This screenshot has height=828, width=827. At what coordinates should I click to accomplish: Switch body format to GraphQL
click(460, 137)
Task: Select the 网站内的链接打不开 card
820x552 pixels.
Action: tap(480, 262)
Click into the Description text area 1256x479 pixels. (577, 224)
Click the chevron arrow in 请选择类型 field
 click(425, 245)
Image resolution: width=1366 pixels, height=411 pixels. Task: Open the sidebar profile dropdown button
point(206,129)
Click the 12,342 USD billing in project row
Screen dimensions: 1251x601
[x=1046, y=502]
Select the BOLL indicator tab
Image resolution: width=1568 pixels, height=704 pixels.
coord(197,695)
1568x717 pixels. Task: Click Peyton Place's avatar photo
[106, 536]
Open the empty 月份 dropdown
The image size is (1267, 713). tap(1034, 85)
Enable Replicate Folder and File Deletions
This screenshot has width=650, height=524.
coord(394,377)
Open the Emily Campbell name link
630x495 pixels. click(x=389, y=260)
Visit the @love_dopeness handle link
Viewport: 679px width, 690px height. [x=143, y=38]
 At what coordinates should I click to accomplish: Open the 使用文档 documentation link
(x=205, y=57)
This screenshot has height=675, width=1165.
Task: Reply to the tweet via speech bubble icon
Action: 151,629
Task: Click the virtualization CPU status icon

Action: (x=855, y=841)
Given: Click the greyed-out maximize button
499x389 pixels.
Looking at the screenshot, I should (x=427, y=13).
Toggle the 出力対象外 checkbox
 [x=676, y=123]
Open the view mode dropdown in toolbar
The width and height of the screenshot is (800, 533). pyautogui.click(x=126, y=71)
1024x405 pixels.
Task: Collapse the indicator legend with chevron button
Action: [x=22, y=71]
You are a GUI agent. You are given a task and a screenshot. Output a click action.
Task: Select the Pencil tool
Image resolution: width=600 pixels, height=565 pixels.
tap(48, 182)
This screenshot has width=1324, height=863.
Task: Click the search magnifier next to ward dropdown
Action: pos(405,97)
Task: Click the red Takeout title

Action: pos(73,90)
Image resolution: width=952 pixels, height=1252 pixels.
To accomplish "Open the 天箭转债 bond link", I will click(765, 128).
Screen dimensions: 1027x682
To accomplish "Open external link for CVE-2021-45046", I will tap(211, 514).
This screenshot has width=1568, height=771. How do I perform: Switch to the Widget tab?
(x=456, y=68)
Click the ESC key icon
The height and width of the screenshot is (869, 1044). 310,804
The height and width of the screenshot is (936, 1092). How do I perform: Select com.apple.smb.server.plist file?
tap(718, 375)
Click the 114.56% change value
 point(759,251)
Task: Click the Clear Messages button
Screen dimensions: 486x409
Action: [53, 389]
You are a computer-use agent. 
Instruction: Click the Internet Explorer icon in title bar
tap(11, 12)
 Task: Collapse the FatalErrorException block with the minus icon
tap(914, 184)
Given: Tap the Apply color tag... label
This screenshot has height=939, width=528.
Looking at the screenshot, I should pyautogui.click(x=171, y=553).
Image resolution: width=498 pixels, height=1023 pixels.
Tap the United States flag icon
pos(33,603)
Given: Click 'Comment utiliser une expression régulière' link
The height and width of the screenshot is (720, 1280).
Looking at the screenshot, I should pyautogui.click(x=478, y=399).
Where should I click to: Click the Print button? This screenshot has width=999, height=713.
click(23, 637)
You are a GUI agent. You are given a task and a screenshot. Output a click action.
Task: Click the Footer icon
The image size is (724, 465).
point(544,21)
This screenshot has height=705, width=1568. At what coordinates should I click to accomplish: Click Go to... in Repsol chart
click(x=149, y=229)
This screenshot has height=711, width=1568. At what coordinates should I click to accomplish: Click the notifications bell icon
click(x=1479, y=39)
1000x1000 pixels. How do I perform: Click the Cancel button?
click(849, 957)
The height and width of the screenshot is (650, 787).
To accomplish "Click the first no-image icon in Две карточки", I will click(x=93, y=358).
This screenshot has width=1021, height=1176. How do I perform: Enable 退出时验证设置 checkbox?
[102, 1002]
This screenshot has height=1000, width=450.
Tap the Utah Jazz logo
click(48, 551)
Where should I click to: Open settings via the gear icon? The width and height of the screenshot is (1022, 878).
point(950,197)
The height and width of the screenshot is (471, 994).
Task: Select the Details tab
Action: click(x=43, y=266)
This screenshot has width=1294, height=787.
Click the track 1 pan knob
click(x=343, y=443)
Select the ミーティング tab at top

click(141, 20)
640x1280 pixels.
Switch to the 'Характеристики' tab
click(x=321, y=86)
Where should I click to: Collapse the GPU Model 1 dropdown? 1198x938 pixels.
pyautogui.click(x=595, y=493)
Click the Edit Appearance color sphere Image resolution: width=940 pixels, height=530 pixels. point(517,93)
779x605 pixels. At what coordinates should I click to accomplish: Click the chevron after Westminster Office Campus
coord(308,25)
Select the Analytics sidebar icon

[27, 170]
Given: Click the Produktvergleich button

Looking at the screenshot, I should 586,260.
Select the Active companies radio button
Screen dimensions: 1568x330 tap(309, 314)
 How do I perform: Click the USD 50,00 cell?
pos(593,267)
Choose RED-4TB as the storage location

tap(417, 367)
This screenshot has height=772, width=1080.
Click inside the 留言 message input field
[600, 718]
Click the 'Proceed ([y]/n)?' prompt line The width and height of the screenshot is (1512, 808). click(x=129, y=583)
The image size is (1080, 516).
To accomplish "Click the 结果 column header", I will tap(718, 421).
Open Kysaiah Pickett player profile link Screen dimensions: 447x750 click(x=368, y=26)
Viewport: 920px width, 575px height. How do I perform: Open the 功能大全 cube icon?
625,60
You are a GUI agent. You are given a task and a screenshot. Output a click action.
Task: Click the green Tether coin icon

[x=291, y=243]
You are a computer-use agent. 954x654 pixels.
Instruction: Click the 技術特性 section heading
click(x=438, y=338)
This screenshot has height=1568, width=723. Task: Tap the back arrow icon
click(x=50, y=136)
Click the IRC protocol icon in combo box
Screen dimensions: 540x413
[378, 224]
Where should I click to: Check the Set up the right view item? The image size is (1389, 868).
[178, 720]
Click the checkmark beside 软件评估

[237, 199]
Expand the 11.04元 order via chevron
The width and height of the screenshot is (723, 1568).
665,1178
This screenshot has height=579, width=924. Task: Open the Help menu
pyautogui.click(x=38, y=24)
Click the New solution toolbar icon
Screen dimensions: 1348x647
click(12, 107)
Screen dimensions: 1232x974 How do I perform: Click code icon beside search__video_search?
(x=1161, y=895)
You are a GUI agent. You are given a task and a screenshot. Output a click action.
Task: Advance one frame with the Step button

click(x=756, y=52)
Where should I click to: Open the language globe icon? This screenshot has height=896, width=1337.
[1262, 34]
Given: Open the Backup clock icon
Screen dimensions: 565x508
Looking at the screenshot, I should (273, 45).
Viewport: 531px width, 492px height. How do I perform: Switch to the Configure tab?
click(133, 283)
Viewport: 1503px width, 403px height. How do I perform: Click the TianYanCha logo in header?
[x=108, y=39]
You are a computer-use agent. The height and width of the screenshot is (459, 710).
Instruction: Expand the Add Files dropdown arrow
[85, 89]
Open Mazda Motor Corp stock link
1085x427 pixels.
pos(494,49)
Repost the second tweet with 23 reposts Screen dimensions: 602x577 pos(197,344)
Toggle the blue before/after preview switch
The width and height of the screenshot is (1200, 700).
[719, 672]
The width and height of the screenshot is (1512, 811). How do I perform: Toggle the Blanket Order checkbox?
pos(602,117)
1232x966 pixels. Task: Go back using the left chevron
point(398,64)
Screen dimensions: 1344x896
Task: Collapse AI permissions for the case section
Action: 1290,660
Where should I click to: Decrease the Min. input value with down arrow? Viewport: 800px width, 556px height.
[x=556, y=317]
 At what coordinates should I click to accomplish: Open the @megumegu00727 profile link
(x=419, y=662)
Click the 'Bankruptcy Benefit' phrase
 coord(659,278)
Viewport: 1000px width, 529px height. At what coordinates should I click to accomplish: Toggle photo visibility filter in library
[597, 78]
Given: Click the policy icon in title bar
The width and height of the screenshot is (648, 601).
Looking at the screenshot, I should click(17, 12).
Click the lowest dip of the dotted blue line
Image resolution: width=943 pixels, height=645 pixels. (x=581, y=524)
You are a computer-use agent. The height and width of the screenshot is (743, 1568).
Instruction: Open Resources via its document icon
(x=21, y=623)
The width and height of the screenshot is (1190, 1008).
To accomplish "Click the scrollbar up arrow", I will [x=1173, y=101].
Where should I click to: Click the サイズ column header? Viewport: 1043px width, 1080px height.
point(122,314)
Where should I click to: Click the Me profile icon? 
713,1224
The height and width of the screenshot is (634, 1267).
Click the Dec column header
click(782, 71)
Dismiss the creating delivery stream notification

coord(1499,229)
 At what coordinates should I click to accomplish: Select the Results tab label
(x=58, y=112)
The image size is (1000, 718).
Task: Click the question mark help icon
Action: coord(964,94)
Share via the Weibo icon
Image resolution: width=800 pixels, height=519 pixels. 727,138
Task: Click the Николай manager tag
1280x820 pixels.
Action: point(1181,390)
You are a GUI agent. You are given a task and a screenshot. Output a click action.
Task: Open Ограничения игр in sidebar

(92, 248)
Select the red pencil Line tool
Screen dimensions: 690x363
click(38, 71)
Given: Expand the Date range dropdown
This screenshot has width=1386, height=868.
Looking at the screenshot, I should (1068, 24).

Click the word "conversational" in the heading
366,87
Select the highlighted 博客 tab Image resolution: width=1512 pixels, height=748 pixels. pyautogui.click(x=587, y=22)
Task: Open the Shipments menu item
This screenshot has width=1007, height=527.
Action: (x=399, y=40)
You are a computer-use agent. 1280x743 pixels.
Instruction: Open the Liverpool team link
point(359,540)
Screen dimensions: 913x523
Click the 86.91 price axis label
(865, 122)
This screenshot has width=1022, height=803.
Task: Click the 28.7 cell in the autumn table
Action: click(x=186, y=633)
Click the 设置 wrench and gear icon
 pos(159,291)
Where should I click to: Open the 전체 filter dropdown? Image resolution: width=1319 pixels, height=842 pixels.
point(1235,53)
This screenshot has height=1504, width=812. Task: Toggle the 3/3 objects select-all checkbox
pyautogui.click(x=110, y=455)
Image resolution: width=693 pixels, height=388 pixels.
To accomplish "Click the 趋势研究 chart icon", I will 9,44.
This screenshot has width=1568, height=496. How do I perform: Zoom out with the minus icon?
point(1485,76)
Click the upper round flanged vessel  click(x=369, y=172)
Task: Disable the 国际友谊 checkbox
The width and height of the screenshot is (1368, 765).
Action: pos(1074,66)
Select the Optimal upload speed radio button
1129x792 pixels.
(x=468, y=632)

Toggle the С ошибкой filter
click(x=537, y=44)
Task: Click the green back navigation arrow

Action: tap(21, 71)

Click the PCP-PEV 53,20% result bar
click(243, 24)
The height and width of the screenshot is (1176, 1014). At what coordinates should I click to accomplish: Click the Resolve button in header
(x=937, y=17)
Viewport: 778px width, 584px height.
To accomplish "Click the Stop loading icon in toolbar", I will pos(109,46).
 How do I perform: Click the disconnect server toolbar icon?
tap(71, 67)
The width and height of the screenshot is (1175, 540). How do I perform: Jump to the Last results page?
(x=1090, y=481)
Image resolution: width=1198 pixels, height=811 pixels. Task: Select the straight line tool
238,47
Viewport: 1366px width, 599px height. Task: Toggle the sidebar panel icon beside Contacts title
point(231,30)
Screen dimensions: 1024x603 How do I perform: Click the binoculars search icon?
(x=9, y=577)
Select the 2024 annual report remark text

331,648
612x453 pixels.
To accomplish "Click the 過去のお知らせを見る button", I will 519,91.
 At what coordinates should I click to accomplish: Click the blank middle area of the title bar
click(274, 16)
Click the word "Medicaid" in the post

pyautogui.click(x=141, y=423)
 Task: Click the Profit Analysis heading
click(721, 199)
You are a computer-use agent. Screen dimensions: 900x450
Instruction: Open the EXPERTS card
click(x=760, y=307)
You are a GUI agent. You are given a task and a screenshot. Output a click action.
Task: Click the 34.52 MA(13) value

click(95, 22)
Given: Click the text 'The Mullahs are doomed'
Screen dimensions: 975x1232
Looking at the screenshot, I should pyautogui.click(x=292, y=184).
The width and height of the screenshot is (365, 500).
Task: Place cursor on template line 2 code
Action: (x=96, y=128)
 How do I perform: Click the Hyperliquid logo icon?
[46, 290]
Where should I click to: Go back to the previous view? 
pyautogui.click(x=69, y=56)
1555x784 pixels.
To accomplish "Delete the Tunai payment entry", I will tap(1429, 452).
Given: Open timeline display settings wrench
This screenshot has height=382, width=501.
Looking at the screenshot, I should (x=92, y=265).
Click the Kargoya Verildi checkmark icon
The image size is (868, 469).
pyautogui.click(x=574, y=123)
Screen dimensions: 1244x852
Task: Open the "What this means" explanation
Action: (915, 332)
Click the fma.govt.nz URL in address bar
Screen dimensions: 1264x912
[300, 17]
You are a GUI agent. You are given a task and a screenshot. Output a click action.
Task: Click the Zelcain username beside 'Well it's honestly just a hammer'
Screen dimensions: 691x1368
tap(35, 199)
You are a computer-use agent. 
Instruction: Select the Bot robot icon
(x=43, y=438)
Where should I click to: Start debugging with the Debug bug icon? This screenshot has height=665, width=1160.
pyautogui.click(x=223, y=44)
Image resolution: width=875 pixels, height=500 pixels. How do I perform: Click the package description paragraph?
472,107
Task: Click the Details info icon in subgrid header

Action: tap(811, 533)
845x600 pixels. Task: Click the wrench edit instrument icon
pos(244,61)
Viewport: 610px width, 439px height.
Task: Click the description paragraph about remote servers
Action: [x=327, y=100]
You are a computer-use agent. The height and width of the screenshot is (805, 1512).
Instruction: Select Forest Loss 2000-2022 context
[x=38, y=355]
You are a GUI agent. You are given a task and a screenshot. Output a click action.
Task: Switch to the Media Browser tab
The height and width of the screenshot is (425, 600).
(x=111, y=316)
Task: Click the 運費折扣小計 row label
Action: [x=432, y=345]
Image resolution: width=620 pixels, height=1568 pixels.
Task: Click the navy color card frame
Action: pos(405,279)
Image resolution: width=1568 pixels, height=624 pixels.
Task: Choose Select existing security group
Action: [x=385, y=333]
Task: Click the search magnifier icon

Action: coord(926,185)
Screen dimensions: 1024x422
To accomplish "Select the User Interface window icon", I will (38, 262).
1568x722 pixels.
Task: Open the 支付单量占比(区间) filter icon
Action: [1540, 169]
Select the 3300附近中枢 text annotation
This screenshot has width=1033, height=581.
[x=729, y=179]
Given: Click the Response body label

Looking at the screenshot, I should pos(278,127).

- - - - - - -

Work request: Without changing anything, quote the lines from the top of the data to the line that contains "Click into the", including that line.

Solution to the problem:
This screenshot has height=828, width=827. At what coordinates should I click to accomplish: Switch body format to GraphQL
click(460, 137)
Task: Select the 网站内的链接打不开 card
820x552 pixels.
Action: tap(480, 262)
Click into the Description text area 1256x479 pixels. (577, 224)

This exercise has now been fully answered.